OPINION FILED JUNE 29, 1984.

THE PEOPLE OF THE STATE OF ILLINOIS, APPELLANT,

v.

DONALD DILLON, JR., APPELLEE.



Appeal from the Appellate Court for the First District; heard in that court on appeal from the Circuit Court of Cook County, the Hon. Daniel P. Glecier, Judge, presiding.

JUSTICE UNDERWOOD DELIVERED THE OPINION OF THE COURT:

Rehearing denied September 28, 1984.

Defendant, Donald Dillon, Jr., was charged with the unlawful possession of less than 30 grams of a controlled substance containing cocaine (Ill. Rev. Stat. 1981, ch. 56 1/2, par. 1402(b)). The circuit court of Cook County granted his motion to suppress the cocaine evidence, and the State appealed the suppression order pursuant to our Rule 604(a)(1) (87 Ill.2d R. 604(a)(1)). The appellate court affirmed (116 Ill. App.3d 1171) in a Rule 23 order (87 Ill.2d R. 23), and we allowed the State's petition for leave to appeal (87 Ill.2d R. 315).
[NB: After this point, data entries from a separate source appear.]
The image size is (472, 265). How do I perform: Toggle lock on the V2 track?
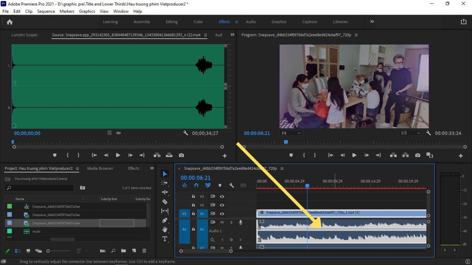tap(193, 205)
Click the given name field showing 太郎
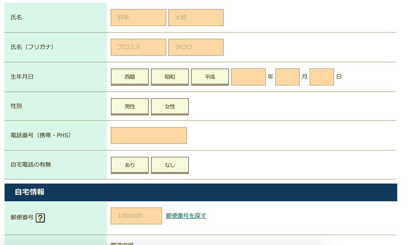The width and height of the screenshot is (415, 245). [196, 17]
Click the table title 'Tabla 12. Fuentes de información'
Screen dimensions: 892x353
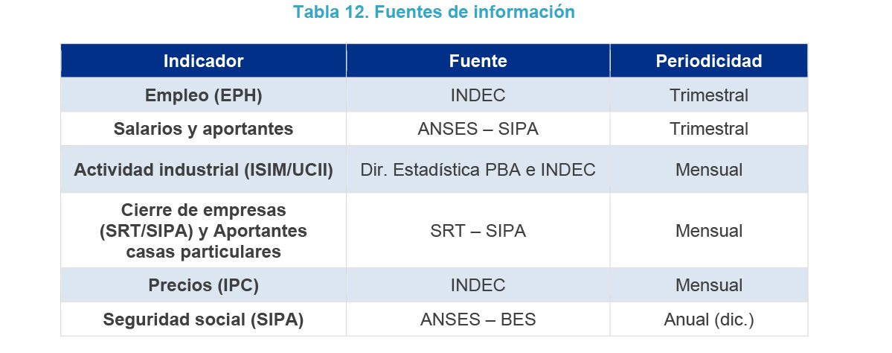coord(434,13)
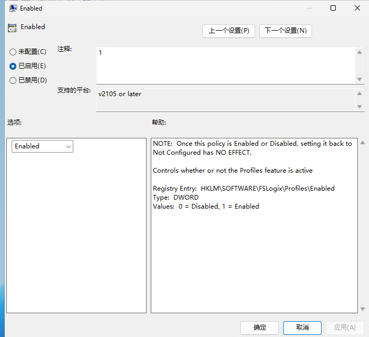
Task: Minimize the Enabled policy window
Action: tap(309, 8)
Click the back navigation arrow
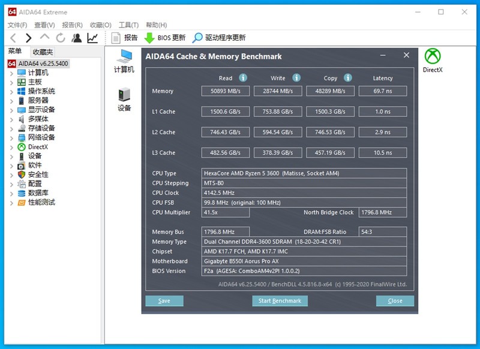This screenshot has height=349, width=480. click(x=13, y=37)
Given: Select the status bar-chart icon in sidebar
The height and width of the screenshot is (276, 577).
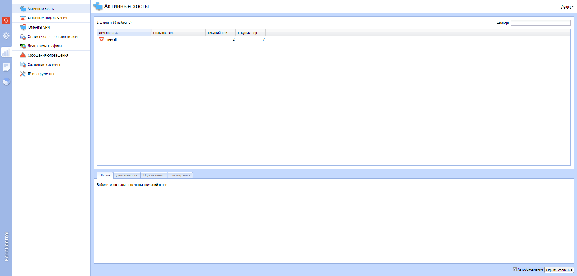Looking at the screenshot, I should (6, 52).
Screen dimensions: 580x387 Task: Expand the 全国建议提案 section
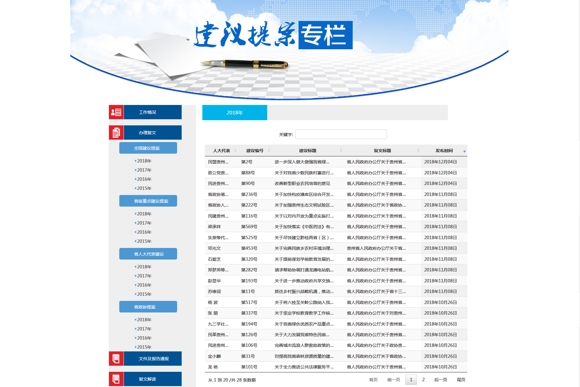(x=148, y=148)
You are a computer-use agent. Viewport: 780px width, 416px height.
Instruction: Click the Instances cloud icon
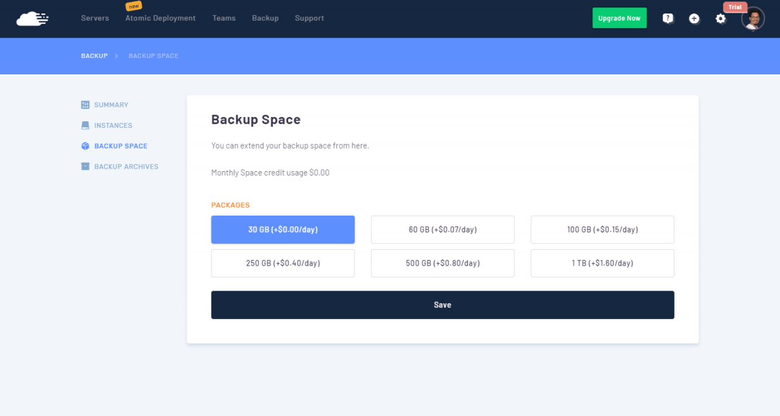click(84, 125)
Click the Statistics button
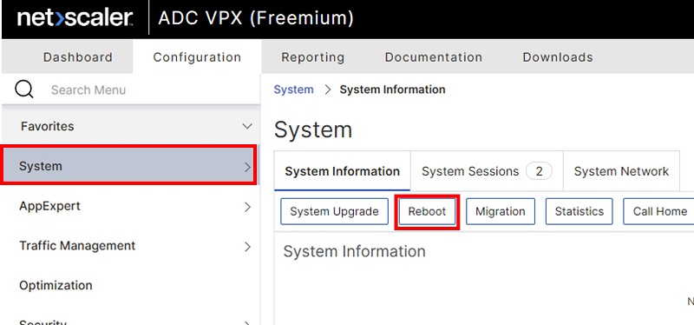Viewport: 694px width, 325px height. tap(579, 211)
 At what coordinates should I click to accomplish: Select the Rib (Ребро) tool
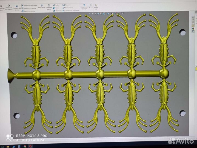56,5
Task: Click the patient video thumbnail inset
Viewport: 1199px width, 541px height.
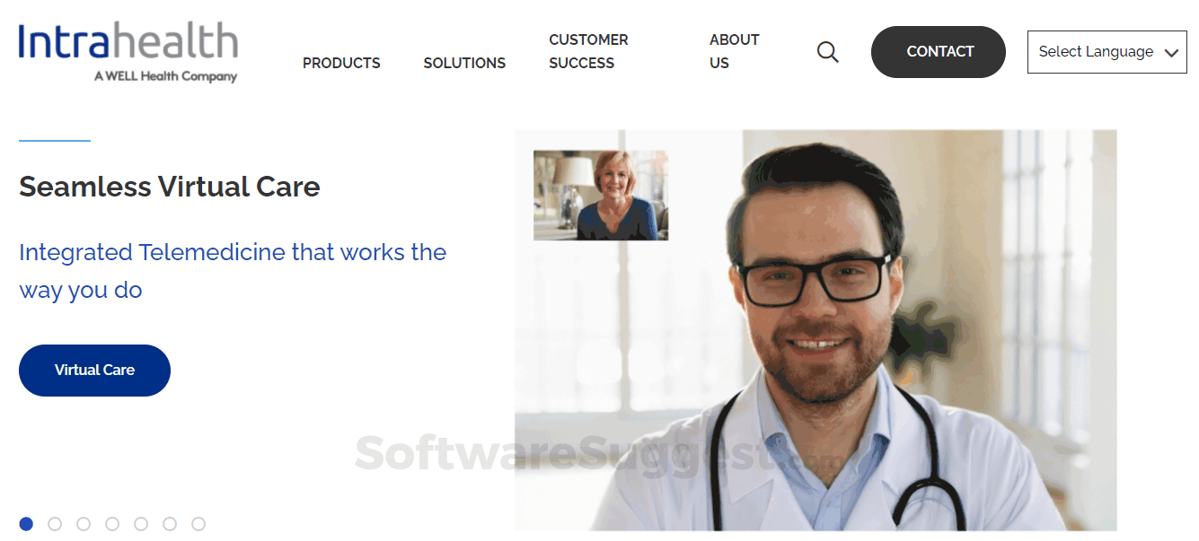Action: (x=601, y=195)
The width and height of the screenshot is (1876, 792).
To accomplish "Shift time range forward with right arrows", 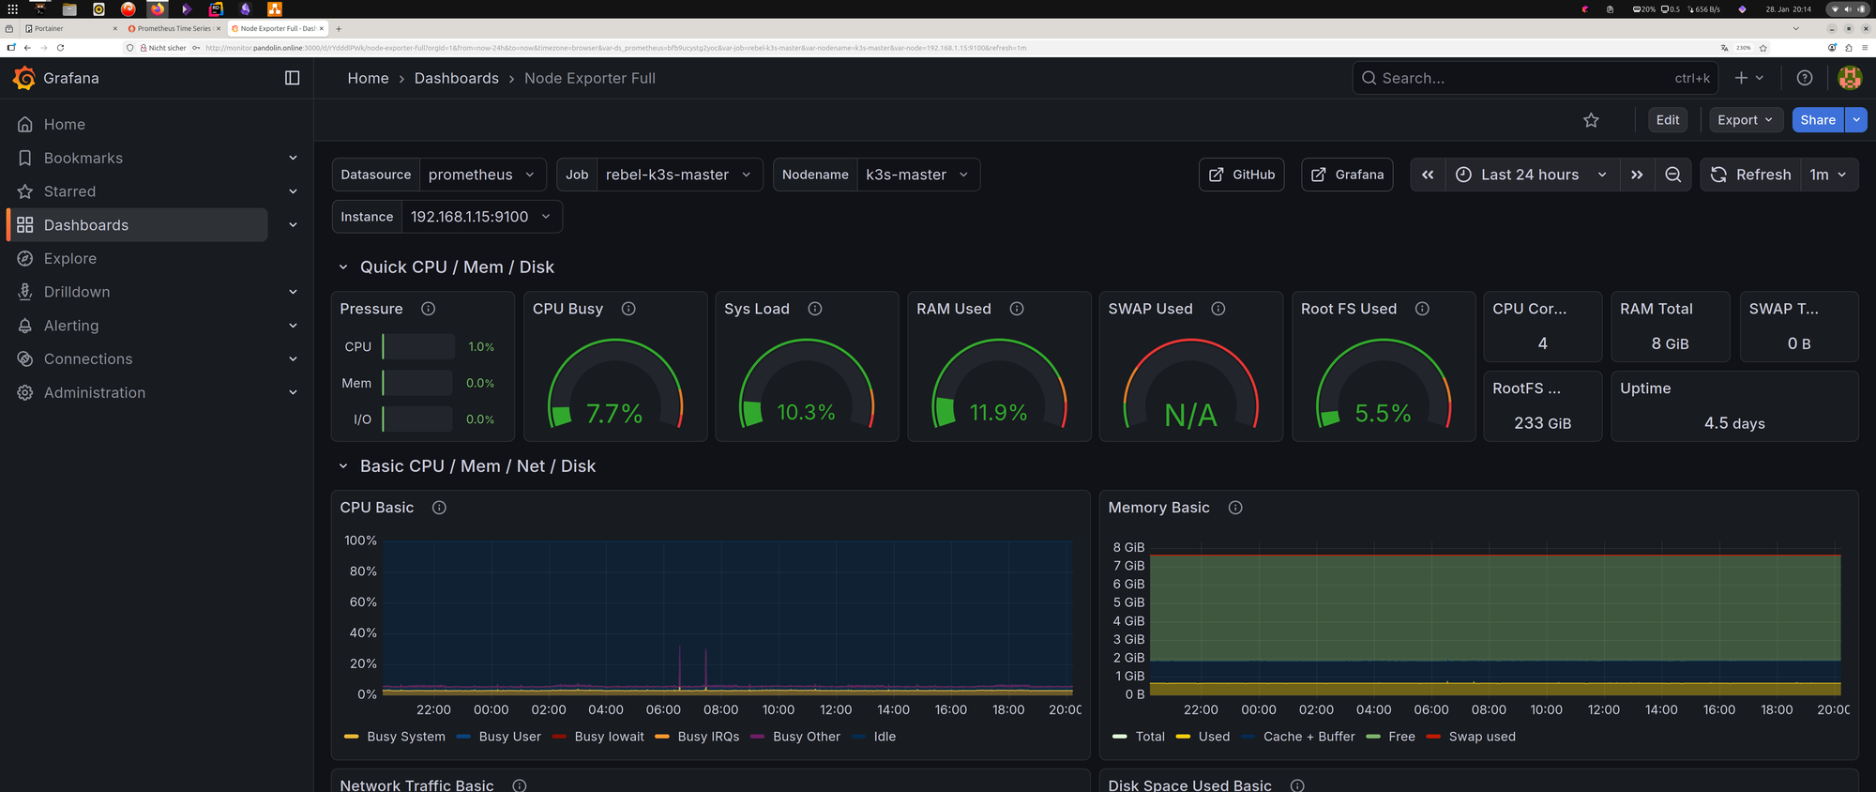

On the evening of November 7, 1981, two patrolling Palos Hills police officers stopped the automobile being driven by defendant when they noticed that his rear license plate light was out. Officer James Murphy approached defendant, explained the reason for the stop, and asked to see defendant's driver's license. Officer Murphy's partner then ran a routine radio check of the license and was informed that a warrant for defendant's arrest for a bond forfeiture was outstanding. Although defendant claimed that his lawyer had "taken care of" the warrant, he was placed under arrest and taken to the Palos Hills police station, where he was handcuffed to a chair in a detention room. Officer Murphy was given a police computer slip verifying the information previously received over the radio and commenced "processing" defendant. The officer apparently unhandcuffed defendant and instructed him to place his personal belongings on a table while the officer listed them on the inventory sheet. After defendant placed several items, including his wallet, on the table, Officer Murphy examined the wallet and discovered a folded-up piece of opaque paper containing cocaine. During this period of 30 to 45 minutes, Officer Murphy testified defendant used the telephone to make "approximately" 10 calls.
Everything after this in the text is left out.